CSS can just be lengthy sometimes, but there are some things you can do to help.
- You don't need two media queries. If you took off your min-width: 650px one so all the styles currently in there are just general styles, then any styles that don't fit the max-width: 600px one will be shown. So if your browser width is 601px you'll see the general styles at the top, if your browser width is 600px, you'll see the mobile-specific styles at the bottom. This also solves the problem of not having any styles if your browser is between 601 and 649px.
Basically, a media query will override any styles not specified above (and outside of) it. So if you have a background colour of red, then you have a max-width: 600px media query where you don't mention the background colour, it will be red no matter what size your browser is. But if you made the background colour green inside the max-width: 600px media query, then above 600px it will be red, below 600px it will be green.
In your CSS your .attribution has a lot of the same styles regardless of whether it's on desktop or mobile. If you put those styles that are the same at the top, as general styles, then in your mobile media query, you just have to specify the styles that are different. That'll reduce the line count by quite a bit.
- You've also made your life a lot harder by repeating the HTML. You just need it once and then you can control how it looks on desktop/mobile with your CSS. So for example, .back-mobile includes all the styles that .back has, plus some extra ones, and the HTML the same, aside from the class name. So if you just have .back, then in your mobile media query, you add those extra styles to .back.

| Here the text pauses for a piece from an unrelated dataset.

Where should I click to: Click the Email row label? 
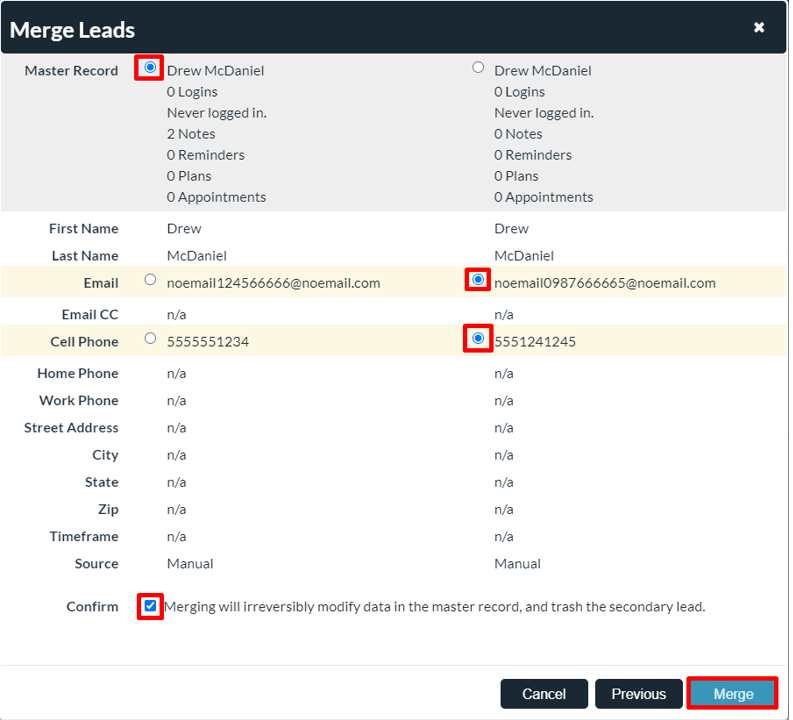[100, 283]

I hope that makes sense - let me know if it doesn't and I will clarify/give more examples. It might help you to look at other people's solutions for this and see if you can understand how they did it - you can even download everything from their GitHub and change things to see how it all works.
Marked as helpful
@Numark12
Posted
@nicm42 Thanks Nic, your comment was very clear. It seems obvious now that 2 queries were not necessary. I will try to simplify the html as well. Thank you for your detailed answer.